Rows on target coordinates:
::::
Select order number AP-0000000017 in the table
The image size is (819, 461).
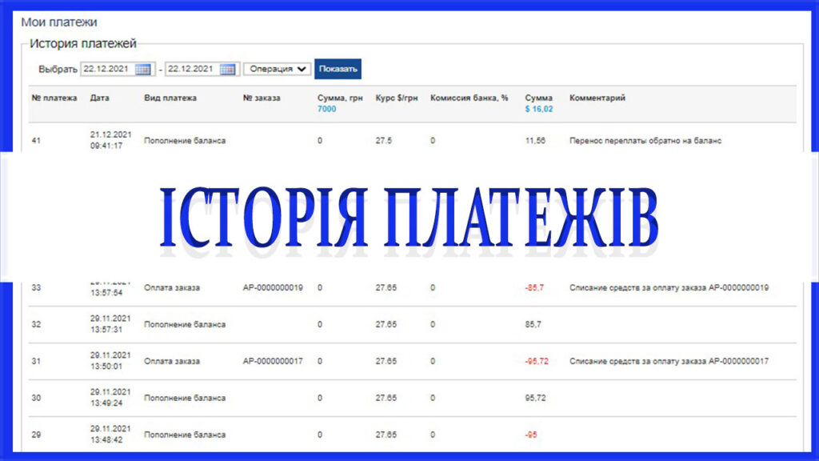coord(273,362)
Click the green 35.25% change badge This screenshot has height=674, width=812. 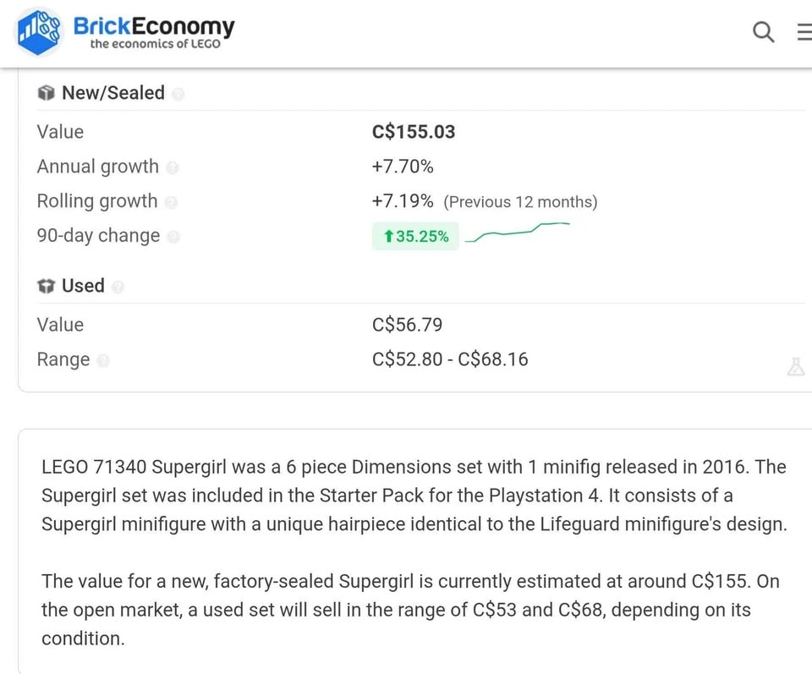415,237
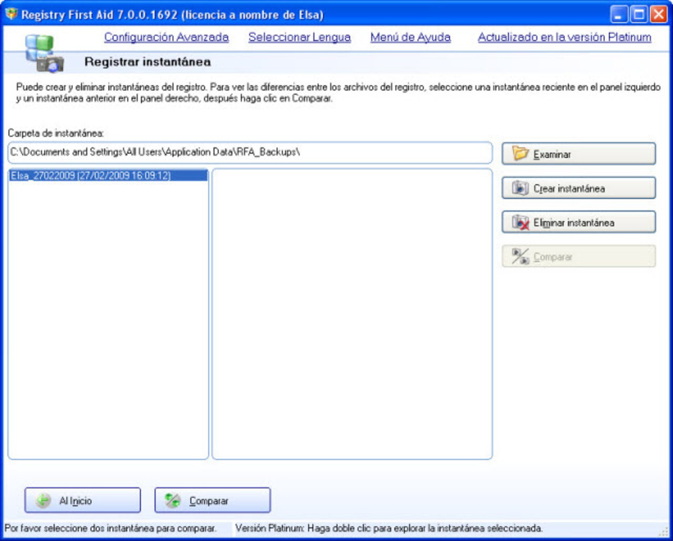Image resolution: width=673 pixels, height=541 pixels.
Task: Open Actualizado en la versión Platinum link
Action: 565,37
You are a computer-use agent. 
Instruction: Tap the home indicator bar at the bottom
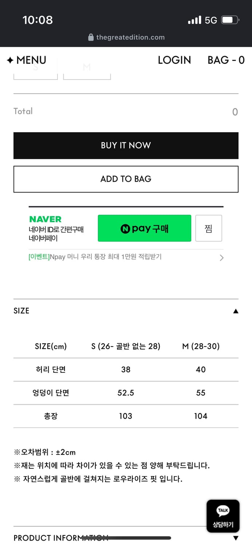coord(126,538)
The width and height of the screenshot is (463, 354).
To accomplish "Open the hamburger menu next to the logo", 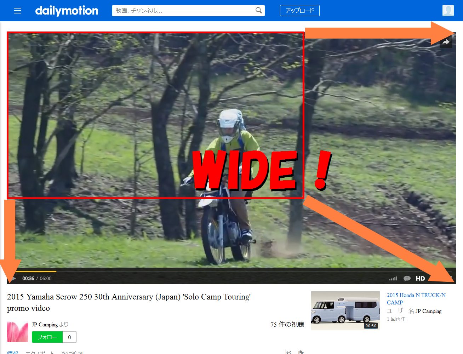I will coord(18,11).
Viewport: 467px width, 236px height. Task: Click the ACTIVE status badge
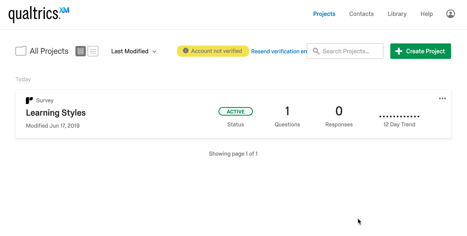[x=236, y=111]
::::
In the rows from the line containing "Viewport: 467px width, 236px" through the end of the rows, rename "ACTIVE" to "PENDING" and write those lines out again with everything else unchanged. Leave the pictures out.

Viewport: 467px width, 236px height. Task: Click the PENDING status badge
[x=236, y=111]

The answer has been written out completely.